Every line of the data below needs to be reproduced exactly.

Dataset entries
• • • • •

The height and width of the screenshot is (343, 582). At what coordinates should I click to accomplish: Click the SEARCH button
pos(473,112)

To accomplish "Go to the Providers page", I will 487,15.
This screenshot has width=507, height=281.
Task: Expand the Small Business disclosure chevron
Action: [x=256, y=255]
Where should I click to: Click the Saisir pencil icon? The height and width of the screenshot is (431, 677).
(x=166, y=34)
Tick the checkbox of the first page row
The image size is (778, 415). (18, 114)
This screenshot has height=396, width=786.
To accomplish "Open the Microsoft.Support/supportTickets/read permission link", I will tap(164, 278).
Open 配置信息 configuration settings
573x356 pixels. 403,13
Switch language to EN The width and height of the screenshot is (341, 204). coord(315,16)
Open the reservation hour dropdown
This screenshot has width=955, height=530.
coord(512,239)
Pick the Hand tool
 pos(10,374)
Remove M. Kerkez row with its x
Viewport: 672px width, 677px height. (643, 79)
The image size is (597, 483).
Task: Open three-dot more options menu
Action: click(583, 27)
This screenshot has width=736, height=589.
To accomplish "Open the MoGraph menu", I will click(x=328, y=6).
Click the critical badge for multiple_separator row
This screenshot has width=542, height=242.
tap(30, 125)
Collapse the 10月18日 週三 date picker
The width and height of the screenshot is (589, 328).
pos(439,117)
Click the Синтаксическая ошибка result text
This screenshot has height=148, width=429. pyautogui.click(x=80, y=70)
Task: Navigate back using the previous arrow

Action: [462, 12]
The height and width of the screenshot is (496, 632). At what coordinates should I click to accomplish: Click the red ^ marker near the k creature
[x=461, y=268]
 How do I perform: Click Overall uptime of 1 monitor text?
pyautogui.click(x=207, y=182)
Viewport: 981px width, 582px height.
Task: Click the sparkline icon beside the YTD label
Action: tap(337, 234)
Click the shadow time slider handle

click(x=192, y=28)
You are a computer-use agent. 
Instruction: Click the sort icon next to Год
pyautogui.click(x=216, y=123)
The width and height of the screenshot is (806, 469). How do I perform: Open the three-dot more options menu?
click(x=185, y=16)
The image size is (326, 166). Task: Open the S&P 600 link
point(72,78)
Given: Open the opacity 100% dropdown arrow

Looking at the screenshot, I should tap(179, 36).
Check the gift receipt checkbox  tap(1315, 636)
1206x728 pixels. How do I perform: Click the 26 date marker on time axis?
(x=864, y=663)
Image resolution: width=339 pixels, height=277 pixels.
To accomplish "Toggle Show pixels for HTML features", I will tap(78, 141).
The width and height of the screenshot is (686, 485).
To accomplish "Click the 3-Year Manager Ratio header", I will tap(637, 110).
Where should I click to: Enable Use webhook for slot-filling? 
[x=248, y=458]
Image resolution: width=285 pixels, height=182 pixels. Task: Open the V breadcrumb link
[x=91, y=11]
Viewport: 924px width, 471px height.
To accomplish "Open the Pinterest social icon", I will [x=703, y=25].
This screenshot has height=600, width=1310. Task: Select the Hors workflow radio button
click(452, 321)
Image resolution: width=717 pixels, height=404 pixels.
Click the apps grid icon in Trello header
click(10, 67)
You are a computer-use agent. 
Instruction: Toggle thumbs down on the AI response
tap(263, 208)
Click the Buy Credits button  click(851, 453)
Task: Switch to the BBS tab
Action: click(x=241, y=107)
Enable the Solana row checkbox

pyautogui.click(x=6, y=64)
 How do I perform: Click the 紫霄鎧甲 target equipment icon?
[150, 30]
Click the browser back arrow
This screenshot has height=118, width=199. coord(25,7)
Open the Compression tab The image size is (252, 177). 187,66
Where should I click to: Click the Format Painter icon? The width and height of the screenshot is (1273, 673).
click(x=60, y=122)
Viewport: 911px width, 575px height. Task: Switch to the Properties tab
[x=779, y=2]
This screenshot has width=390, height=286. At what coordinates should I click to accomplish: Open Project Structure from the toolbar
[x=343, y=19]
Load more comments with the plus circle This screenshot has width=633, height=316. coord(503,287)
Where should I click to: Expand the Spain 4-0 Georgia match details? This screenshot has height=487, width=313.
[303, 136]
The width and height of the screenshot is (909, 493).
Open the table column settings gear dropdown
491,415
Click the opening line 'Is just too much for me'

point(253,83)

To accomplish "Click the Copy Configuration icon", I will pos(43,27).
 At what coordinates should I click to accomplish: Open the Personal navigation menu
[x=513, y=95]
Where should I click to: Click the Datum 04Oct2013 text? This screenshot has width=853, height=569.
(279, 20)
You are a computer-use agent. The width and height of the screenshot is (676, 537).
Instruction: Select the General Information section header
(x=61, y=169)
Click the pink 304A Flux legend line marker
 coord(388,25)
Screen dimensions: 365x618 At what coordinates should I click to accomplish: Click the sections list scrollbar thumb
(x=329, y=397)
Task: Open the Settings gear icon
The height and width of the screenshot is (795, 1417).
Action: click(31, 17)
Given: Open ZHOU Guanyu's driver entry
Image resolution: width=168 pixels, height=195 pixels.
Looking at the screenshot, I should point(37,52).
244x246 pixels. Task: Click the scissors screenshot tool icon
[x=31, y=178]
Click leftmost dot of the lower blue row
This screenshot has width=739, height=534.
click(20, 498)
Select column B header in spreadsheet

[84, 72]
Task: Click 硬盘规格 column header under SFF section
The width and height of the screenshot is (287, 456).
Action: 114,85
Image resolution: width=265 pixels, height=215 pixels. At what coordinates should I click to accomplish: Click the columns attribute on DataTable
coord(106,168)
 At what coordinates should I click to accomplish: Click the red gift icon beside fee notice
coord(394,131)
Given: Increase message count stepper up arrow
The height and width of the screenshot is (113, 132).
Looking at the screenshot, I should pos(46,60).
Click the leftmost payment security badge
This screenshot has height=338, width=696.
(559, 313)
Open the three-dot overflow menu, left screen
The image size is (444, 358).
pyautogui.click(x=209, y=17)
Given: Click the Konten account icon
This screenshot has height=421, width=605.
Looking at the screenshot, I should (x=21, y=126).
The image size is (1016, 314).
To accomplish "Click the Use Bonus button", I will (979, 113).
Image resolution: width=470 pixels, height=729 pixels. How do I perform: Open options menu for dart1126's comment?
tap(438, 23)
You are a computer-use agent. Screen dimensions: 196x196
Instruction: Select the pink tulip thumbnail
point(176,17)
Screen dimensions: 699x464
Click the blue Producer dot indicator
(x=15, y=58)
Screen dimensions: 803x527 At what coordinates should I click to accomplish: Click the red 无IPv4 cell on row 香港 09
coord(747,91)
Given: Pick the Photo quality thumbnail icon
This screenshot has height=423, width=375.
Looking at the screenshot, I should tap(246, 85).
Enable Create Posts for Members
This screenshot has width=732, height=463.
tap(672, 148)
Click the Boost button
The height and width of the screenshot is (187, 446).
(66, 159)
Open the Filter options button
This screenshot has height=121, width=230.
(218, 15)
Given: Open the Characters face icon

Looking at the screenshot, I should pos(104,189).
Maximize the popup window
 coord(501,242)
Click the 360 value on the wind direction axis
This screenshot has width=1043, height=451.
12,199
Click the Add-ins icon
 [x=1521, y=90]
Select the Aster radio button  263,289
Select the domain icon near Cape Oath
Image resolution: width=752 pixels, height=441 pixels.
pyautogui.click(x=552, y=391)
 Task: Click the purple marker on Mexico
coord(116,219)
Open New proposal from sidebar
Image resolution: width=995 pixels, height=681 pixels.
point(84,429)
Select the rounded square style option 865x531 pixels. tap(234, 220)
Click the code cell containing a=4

• • • • •

● **Written solution**:
The height and width of the screenshot is (343, 582). At what coordinates should I click to accomplish: Click the SEARCH button
pos(473,112)

To accomplish "Go to the Providers page", I will 487,15.
This screenshot has width=507, height=281.
Task: Expand the Small Business disclosure chevron
Action: [x=256, y=255]
Where should I click to: Click the Saisir pencil icon? The height and width of the screenshot is (431, 677).
(x=166, y=34)
Tick the checkbox of the first page row
The image size is (778, 415). (18, 114)
This screenshot has height=396, width=786.
To accomplish "Open the Microsoft.Support/supportTickets/read permission link", I will tap(164, 278).
Open 配置信息 configuration settings
573x356 pixels. 403,13
Switch language to EN The width and height of the screenshot is (341, 204). coord(315,16)
Open the reservation hour dropdown
This screenshot has width=955, height=530.
coord(512,239)
Pick the Hand tool
 pos(10,374)
Remove M. Kerkez row with its x
Viewport: 672px width, 677px height. (643, 79)
The image size is (597, 483).
Task: Open three-dot more options menu
Action: click(583, 27)
This screenshot has width=736, height=589.
To accomplish "Open the MoGraph menu", I will click(x=328, y=6).
Click the critical badge for multiple_separator row
This screenshot has width=542, height=242.
tap(30, 125)
Collapse the 10月18日 週三 date picker
The width and height of the screenshot is (589, 328).
pos(439,117)
Click the Синтаксическая ошибка result text
This screenshot has height=148, width=429. pyautogui.click(x=80, y=70)
Task: Navigate back using the previous arrow

Action: [462, 12]
The height and width of the screenshot is (496, 632). At what coordinates should I click to accomplish: Click the red ^ marker near the k creature
[x=461, y=268]
 How do I perform: Click Overall uptime of 1 monitor text?
pyautogui.click(x=207, y=182)
Viewport: 981px width, 582px height.
Task: Click the sparkline icon beside the YTD label
Action: tap(337, 234)
Click the shadow time slider handle

click(x=192, y=28)
You are a computer-use agent. 
Instruction: Click the sort icon next to Год
pyautogui.click(x=216, y=123)
The width and height of the screenshot is (806, 469). How do I perform: Open the three-dot more options menu?
click(x=185, y=16)
The image size is (326, 166). Task: Open the S&P 600 link
point(72,78)
Given: Open the opacity 100% dropdown arrow

Looking at the screenshot, I should tap(179, 36).
Check the gift receipt checkbox  tap(1315, 636)
1206x728 pixels. How do I perform: Click the 26 date marker on time axis?
(x=864, y=663)
Image resolution: width=339 pixels, height=277 pixels.
To accomplish "Toggle Show pixels for HTML features", I will tap(78, 141).
The width and height of the screenshot is (686, 485).
To accomplish "Click the 3-Year Manager Ratio header", I will tap(637, 110).
Where should I click to: Enable Use webhook for slot-filling? 
[x=248, y=458]
Image resolution: width=285 pixels, height=182 pixels. Task: Open the V breadcrumb link
[x=91, y=11]
Viewport: 924px width, 471px height.
To accomplish "Open the Pinterest social icon", I will [x=703, y=25].
This screenshot has height=600, width=1310. Task: Select the Hors workflow radio button
click(452, 321)
Image resolution: width=717 pixels, height=404 pixels.
Click the apps grid icon in Trello header
click(10, 67)
You are a computer-use agent. 
Instruction: Toggle thumbs down on the AI response
tap(263, 208)
Click the Buy Credits button  click(851, 453)
Task: Switch to the BBS tab
Action: click(x=241, y=107)
Enable the Solana row checkbox

pyautogui.click(x=6, y=64)
 How do I perform: Click the 紫霄鎧甲 target equipment icon?
[150, 30]
Click the browser back arrow
This screenshot has height=118, width=199. coord(25,7)
Open the Compression tab The image size is (252, 177). 187,66
Where should I click to: Click the Format Painter icon? The width and height of the screenshot is (1273, 673).
click(x=60, y=122)
Viewport: 911px width, 575px height. Task: Switch to the Properties tab
[x=779, y=2]
This screenshot has width=390, height=286. At what coordinates should I click to accomplish: Open Project Structure from the toolbar
[x=343, y=19]
Load more comments with the plus circle This screenshot has width=633, height=316. coord(503,287)
Where should I click to: Expand the Spain 4-0 Georgia match details? This screenshot has height=487, width=313.
[303, 136]
The width and height of the screenshot is (909, 493).
Open the table column settings gear dropdown
491,415
Click the opening line 'Is just too much for me'

point(253,83)

To accomplish "Click the Copy Configuration icon", I will pos(43,27).
 At what coordinates should I click to accomplish: Open the Personal navigation menu
[x=513, y=95]
Where should I click to: Click the Datum 04Oct2013 text? This screenshot has width=853, height=569.
(279, 20)
You are a computer-use agent. The width and height of the screenshot is (676, 537).
Instruction: Select the General Information section header
(x=61, y=169)
Click the pink 304A Flux legend line marker
 coord(388,25)
Screen dimensions: 365x618 At what coordinates should I click to accomplish: Click the sections list scrollbar thumb
(x=329, y=397)
Task: Open the Settings gear icon
The height and width of the screenshot is (795, 1417).
Action: click(31, 17)
Given: Open ZHOU Guanyu's driver entry
Image resolution: width=168 pixels, height=195 pixels.
Looking at the screenshot, I should point(37,52).
244x246 pixels. Task: Click the scissors screenshot tool icon
[x=31, y=178]
Click leftmost dot of the lower blue row
This screenshot has width=739, height=534.
click(20, 498)
Select column B header in spreadsheet

[84, 72]
Task: Click 硬盘规格 column header under SFF section
The width and height of the screenshot is (287, 456).
Action: 114,85
Image resolution: width=265 pixels, height=215 pixels. At what coordinates should I click to accomplish: Click the columns attribute on DataTable
coord(106,168)
 At what coordinates should I click to accomplish: Click the red gift icon beside fee notice
coord(394,131)
Given: Increase message count stepper up arrow
The height and width of the screenshot is (113, 132).
Looking at the screenshot, I should pos(46,60).
Click the leftmost payment security badge
This screenshot has height=338, width=696.
(559, 313)
Open the three-dot overflow menu, left screen
The image size is (444, 358).
pyautogui.click(x=209, y=17)
Given: Click the Konten account icon
This screenshot has height=421, width=605.
Looking at the screenshot, I should (x=21, y=126).
The image size is (1016, 314).
To accomplish "Click the Use Bonus button", I will (979, 113).
Image resolution: width=470 pixels, height=729 pixels. How do I perform: Open options menu for dart1126's comment?
tap(438, 23)
You are a computer-use agent. Screen dimensions: 196x196
Instruction: Select the pink tulip thumbnail
point(176,17)
Screen dimensions: 699x464
Click the blue Producer dot indicator
(x=15, y=58)
Screen dimensions: 803x527 At what coordinates should I click to accomplish: Click the red 无IPv4 cell on row 香港 09
coord(747,91)
Given: Pick the Photo quality thumbnail icon
This screenshot has height=423, width=375.
Looking at the screenshot, I should tap(246, 85).
Enable Create Posts for Members
This screenshot has width=732, height=463.
tap(672, 148)
Click the Boost button
The height and width of the screenshot is (187, 446).
(66, 159)
Open the Filter options button
This screenshot has height=121, width=230.
(218, 15)
Given: Open the Characters face icon

Looking at the screenshot, I should pos(104,189).
Maximize the popup window
 coord(501,242)
Click the 360 value on the wind direction axis
This screenshot has width=1043, height=451.
12,199
Click the Add-ins icon
 [x=1521, y=90]
Select the Aster radio button  263,289
Select the domain icon near Cape Oath
Image resolution: width=752 pixels, height=441 pixels.
pyautogui.click(x=552, y=391)
 Task: Click the purple marker on Mexico
coord(116,219)
Open New proposal from sidebar
Image resolution: width=995 pixels, height=681 pixels.
point(84,429)
Select the rounded square style option 865x531 pixels. tap(234, 220)
Click the code cell containing a=4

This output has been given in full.